◆ Data provided
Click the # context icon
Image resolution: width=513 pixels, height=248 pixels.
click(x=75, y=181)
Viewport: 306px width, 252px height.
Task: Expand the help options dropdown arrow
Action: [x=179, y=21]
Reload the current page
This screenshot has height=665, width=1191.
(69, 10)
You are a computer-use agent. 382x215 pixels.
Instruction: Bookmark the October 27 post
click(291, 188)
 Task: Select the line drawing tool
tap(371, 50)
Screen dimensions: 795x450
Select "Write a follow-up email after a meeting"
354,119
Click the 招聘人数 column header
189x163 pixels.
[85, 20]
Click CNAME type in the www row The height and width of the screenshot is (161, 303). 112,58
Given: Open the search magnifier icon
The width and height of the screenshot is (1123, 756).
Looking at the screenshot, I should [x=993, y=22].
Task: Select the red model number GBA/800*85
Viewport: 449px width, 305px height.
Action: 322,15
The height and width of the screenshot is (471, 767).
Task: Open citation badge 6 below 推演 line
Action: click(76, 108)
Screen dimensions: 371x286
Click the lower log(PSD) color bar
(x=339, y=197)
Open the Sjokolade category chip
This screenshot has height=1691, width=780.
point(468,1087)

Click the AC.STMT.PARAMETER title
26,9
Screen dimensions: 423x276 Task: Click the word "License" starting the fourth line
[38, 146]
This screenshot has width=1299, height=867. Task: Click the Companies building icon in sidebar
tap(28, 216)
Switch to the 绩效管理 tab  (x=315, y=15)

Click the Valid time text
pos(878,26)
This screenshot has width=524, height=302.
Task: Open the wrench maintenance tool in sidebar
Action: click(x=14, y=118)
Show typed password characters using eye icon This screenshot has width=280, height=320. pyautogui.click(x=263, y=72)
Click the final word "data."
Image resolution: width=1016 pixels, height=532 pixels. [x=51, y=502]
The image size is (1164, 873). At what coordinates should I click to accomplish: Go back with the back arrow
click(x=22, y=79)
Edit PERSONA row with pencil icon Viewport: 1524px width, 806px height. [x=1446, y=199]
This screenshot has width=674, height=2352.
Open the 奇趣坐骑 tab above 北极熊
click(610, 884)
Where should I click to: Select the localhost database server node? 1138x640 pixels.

◆ Activity
As listed above, the lines from the line with "This screenshot has width=1299, height=867." to the line with "Switch to the" are to be echoed exactly, with both ends included and nothing added.

◆ Answer section
This screenshot has width=1299, height=867. Task: Click the Companies building icon in sidebar
tap(28, 216)
Switch to the 绩效管理 tab  (x=315, y=15)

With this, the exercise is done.